April 8 (Bloomberg) -- Zambia sold $1 billion in Africa’s first sovereign dollar-debt offer of 2014 at an interest rate more than 300 basis points higher than its debut issue, after a widening fiscal deficit prompted a ratings downgrade last year.

The offer was about four times oversubscribed and had a rate of 8.5 percent, Chileshe Kandeta, spokesman for the Lusaka-based Finance Ministry, said by mobile phone today. The southern African nation will use the proceeds for energy and transportation infrastructure, acting Finance Minister Edgar Lungu said in a statement on the department’s website.

“The second bond, just like the first, was significantly oversubscribed -- an expression and affirmation of the confidence the international investor community has in Zambia,” said Lungu, who is also the country’s defense minister.

Zambia, which relies on copper for about 70 percent of its export earnings, sold its first dollar bond in 2012 at a coupon of 5.375 percent. It attracted bids of about $12 billion, the ministry said at the time. The country’s fiscal deficit was 6.7 percent of gross domestic product last year compared with a target of 4.3 percent, according to the ministry. That prompted Fitch Ratings to lower Zambia’s creditworthiness one step to B in October, five levels below investment grade.

Yields Fall

The debt may have attracted buyers because African sovereign bonds have performed well in recent weeks, Raza Agha, chief Middle East and Africa economist at VTB Capital Plc in London, said in reply to e-mailed questions. Yields on the continent’s notes fell 66 basis points from the 2014 peak reached on Feb. 3 to 5.38 percent yesterday, according to JPMorgan Chase & Co. indexes.

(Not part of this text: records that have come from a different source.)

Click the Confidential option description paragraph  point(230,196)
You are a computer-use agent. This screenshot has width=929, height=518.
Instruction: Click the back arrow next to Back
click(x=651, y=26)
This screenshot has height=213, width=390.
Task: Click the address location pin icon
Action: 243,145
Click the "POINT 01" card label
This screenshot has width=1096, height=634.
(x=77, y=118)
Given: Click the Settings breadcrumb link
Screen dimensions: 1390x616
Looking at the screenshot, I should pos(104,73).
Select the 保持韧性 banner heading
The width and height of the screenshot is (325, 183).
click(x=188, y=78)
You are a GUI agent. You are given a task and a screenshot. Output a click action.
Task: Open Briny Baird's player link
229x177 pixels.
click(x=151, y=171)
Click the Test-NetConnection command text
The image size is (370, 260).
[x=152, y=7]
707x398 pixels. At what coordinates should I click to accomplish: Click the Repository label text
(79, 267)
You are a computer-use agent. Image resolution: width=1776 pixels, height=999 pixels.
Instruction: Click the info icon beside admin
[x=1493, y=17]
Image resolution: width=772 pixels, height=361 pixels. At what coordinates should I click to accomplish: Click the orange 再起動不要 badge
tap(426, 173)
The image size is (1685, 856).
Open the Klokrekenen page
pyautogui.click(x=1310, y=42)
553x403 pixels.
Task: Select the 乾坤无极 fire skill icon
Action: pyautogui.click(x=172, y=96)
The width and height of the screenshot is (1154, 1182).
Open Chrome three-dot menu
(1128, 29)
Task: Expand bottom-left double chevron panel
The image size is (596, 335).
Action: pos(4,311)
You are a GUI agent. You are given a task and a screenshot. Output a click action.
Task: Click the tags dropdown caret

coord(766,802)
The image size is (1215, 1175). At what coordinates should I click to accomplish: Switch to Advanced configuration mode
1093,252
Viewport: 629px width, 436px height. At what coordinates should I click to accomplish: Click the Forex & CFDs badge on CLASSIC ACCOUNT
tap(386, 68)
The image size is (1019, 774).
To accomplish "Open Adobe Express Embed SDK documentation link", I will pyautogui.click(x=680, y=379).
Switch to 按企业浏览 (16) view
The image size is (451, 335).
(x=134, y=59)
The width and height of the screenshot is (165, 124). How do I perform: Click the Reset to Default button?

Yields on the debut $750 million notes due September 2022 dropped 23 basis points, or 0.23 percentage point, to 7.555 percent today, the lowest since Jan. 7 on a closing basis. They’ve fallen 78 basis points since reaching a record high of 8.331 percent on March 20.

Existing bonds usually weaken in response to a new sale, Agha said. The falling yield on Zambia’s debut “is largely a reflection of their low cash price,” he said. Deutsche Bank AG and Barclays Plc led both sales.